WORK TO COMPLETE:
Return the lines of the listing below unchanged, everything from the line containing "How do I perform: Click the Ordered" down to the line containing "[x=136, y=245]", both included.

— Start of RECORDS SUPPLIED —

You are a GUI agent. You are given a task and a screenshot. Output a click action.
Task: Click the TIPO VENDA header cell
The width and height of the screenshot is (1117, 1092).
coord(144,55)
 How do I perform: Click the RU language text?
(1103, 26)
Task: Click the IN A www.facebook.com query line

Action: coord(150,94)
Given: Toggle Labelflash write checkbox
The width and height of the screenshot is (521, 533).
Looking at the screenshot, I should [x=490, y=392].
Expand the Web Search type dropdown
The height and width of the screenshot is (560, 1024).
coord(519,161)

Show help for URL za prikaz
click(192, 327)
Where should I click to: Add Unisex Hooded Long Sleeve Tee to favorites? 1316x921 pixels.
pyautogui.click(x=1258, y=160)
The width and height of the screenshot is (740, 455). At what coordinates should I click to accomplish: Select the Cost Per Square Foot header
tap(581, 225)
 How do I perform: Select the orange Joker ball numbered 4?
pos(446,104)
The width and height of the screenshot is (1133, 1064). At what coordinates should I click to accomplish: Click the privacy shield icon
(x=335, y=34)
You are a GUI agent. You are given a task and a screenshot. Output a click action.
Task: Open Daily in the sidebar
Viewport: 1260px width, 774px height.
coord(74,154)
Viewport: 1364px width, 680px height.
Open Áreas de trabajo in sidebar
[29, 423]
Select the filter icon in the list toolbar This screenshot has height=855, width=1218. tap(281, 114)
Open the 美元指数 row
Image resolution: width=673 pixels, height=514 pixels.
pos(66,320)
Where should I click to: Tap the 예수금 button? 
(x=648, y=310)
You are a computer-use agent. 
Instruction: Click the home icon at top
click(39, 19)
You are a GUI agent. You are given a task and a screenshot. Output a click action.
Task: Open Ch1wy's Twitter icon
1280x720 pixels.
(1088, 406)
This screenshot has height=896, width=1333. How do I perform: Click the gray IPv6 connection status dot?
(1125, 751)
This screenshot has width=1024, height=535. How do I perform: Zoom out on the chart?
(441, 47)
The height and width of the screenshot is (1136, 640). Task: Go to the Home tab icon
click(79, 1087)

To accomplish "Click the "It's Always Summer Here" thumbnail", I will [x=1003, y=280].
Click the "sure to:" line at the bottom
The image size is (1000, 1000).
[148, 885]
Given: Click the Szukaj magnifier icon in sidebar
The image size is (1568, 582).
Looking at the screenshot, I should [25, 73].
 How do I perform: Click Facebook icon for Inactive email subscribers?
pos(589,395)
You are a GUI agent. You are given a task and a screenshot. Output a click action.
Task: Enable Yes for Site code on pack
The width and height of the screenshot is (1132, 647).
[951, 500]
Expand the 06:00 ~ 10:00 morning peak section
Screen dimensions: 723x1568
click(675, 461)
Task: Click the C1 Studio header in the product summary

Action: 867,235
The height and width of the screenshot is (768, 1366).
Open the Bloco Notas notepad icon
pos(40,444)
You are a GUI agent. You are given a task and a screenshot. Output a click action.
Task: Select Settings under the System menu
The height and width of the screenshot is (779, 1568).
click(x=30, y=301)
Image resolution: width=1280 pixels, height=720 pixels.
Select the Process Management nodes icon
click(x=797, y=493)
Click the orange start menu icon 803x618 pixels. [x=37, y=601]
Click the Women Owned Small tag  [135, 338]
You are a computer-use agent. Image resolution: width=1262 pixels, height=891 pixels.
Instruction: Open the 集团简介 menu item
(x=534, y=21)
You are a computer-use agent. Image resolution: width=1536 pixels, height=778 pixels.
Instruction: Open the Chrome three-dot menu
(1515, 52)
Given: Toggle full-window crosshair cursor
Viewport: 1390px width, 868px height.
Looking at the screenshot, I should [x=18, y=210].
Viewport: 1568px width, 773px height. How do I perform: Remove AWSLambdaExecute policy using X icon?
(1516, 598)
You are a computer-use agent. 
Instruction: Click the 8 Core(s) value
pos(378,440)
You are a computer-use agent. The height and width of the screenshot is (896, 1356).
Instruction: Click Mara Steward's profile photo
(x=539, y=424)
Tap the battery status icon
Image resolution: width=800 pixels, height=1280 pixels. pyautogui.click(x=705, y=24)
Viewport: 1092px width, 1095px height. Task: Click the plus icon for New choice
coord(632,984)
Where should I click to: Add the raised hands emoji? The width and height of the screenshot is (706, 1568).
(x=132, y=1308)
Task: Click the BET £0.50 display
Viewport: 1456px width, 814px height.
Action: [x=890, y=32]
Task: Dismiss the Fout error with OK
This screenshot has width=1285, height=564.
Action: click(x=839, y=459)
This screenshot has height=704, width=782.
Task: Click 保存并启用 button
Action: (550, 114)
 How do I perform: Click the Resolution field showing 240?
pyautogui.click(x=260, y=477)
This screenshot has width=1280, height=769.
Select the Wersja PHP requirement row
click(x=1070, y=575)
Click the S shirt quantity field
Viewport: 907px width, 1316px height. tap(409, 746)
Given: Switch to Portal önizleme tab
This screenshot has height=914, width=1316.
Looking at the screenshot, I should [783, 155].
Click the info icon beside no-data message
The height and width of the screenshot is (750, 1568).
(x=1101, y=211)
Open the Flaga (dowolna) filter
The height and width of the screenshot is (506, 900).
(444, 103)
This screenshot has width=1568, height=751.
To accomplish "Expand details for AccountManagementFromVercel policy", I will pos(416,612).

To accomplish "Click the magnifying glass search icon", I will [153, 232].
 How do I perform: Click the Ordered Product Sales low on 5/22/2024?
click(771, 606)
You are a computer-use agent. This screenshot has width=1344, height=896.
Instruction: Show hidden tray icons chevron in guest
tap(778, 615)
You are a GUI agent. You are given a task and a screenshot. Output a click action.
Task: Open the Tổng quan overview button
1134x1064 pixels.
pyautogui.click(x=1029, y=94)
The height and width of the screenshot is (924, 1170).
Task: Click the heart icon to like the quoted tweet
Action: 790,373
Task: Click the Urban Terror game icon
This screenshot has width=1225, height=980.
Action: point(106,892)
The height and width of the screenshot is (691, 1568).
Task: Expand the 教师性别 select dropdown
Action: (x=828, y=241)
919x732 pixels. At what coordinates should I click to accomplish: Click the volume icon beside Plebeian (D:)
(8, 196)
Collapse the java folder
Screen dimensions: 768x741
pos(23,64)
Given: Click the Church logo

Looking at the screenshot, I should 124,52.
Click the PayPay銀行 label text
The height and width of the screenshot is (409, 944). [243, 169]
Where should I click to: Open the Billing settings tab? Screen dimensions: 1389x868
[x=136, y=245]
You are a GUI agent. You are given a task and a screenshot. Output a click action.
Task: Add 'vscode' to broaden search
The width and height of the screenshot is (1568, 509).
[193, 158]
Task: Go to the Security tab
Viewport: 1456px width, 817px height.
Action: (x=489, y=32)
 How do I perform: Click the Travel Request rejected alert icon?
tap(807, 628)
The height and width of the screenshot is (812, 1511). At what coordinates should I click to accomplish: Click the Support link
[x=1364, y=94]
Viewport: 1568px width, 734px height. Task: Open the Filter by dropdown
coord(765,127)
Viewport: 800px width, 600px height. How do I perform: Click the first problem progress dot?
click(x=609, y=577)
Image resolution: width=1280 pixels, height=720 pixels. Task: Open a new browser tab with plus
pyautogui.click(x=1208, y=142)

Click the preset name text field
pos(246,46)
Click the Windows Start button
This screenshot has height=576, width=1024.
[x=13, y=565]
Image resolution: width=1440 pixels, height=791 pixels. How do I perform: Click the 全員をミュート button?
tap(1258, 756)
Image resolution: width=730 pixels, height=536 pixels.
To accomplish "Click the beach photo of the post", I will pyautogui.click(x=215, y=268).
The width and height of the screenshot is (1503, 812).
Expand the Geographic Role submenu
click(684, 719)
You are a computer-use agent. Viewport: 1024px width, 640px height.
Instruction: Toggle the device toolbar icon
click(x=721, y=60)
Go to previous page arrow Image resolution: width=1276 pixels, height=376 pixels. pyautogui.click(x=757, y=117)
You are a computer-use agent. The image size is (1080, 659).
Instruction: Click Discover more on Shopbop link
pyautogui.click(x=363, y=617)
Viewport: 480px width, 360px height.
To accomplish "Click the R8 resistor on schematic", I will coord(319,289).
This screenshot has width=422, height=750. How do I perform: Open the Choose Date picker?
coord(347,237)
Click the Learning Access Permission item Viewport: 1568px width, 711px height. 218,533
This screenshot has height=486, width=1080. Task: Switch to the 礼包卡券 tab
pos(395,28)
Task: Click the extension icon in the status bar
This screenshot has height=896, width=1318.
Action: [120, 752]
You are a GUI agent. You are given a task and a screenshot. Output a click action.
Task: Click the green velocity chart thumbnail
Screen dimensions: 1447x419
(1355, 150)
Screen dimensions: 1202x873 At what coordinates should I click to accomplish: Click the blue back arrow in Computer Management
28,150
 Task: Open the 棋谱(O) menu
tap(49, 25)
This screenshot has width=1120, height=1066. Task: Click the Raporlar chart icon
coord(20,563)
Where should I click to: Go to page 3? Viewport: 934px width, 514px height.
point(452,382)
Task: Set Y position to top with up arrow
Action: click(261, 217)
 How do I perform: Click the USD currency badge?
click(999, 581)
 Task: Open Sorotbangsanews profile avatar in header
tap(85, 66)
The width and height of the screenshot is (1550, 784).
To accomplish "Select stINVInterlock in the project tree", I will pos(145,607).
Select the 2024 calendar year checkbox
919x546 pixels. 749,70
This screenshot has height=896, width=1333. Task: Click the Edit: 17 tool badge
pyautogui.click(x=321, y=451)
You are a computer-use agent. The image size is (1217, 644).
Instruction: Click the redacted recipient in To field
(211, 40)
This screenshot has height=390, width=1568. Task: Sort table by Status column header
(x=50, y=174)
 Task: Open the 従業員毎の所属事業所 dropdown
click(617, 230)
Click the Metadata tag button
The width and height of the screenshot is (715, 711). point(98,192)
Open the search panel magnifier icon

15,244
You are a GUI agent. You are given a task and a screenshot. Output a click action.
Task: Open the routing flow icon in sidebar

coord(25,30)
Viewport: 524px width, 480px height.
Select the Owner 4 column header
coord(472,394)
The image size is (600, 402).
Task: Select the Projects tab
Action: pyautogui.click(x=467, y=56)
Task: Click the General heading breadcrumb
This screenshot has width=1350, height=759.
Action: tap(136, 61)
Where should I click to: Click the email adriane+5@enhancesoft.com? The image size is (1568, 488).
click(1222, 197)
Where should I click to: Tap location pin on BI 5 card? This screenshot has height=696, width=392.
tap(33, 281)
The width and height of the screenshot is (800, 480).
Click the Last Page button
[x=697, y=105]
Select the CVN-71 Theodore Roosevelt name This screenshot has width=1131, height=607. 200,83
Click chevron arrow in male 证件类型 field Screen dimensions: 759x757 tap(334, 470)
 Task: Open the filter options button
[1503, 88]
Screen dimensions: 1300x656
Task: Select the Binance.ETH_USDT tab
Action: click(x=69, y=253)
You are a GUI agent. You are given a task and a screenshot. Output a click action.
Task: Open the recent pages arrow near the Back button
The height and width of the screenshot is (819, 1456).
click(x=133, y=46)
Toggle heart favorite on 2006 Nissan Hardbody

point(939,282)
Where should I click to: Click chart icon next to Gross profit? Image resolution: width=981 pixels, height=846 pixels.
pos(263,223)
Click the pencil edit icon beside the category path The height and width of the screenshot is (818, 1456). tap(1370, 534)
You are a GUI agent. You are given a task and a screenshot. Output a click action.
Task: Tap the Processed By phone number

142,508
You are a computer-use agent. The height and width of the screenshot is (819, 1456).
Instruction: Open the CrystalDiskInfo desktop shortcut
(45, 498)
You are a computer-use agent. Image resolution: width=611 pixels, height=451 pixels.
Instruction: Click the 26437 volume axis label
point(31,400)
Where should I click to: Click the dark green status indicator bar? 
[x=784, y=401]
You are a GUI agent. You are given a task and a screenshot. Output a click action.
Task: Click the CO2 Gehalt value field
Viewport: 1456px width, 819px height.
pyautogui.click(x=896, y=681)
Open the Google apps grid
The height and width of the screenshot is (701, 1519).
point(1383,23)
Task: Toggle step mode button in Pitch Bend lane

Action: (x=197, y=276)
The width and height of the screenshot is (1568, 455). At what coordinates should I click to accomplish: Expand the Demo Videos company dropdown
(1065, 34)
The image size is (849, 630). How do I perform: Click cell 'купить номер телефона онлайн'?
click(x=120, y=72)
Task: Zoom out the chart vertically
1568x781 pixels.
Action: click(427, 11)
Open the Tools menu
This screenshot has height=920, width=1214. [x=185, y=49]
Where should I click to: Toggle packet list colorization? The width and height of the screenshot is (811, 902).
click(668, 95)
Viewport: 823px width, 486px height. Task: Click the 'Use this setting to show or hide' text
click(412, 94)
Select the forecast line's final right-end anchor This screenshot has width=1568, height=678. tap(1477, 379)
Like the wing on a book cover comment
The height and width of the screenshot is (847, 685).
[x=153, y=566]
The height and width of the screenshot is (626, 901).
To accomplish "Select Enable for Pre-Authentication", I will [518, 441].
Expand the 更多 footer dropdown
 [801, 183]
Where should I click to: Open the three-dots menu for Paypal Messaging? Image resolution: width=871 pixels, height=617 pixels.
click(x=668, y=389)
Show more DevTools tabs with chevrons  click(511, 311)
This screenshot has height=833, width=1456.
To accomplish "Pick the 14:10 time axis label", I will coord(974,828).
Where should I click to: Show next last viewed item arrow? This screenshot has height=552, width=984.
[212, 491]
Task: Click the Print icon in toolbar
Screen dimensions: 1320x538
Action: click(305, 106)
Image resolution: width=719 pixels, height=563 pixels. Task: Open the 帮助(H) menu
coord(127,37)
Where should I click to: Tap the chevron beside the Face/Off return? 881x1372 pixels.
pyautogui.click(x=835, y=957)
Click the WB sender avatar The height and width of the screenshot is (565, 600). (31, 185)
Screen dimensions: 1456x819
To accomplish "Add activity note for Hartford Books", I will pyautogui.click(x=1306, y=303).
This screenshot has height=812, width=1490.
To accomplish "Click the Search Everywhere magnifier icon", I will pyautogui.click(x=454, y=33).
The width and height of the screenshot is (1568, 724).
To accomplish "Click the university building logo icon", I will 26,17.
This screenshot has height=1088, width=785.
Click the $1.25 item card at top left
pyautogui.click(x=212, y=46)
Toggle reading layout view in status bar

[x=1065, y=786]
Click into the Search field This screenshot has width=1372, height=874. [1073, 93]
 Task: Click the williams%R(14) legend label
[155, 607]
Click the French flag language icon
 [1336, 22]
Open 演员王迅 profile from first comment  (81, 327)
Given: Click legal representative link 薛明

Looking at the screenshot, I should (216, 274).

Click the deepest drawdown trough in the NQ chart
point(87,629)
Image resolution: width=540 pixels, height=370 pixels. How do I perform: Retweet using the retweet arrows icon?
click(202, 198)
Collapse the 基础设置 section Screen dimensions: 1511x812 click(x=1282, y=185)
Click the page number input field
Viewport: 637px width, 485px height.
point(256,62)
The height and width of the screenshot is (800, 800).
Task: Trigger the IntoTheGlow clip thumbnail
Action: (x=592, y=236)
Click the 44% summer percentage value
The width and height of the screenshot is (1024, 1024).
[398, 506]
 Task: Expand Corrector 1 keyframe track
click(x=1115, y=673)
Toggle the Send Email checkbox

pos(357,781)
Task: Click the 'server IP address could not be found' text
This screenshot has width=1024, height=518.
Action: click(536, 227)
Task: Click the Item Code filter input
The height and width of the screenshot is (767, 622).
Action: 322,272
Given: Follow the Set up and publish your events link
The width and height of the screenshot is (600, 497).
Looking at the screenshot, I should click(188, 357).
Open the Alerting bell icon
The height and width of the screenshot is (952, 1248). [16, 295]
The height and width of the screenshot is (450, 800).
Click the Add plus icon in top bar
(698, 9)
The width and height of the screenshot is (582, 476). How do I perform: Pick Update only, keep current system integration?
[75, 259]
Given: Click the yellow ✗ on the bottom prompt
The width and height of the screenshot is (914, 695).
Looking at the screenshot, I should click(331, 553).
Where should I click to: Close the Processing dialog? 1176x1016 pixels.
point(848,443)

— End of RECORDS SUPPLIED —

RESPONSE FOR THIS EXERCISE:
 How do I perform: Click the Ordered Product Sales low on 5/22/2024?
click(771, 606)
You are a computer-use agent. This screenshot has width=1344, height=896.
Instruction: Show hidden tray icons chevron in guest
tap(778, 615)
You are a GUI agent. You are given a task and a screenshot. Output a click action.
Task: Open the Tổng quan overview button
1134x1064 pixels.
pyautogui.click(x=1029, y=94)
The height and width of the screenshot is (924, 1170).
Task: Click the heart icon to like the quoted tweet
Action: 790,373
Task: Click the Urban Terror game icon
This screenshot has width=1225, height=980.
Action: point(106,892)
The height and width of the screenshot is (691, 1568).
Task: Expand the 教师性别 select dropdown
Action: (x=828, y=241)
919x732 pixels. At what coordinates should I click to accomplish: Click the volume icon beside Plebeian (D:)
(8, 196)
Collapse the java folder
Screen dimensions: 768x741
pos(23,64)
Given: Click the Church logo

Looking at the screenshot, I should 124,52.
Click the PayPay銀行 label text
The height and width of the screenshot is (409, 944). [243, 169]
Where should I click to: Open the Billing settings tab? Screen dimensions: 1389x868
[x=136, y=245]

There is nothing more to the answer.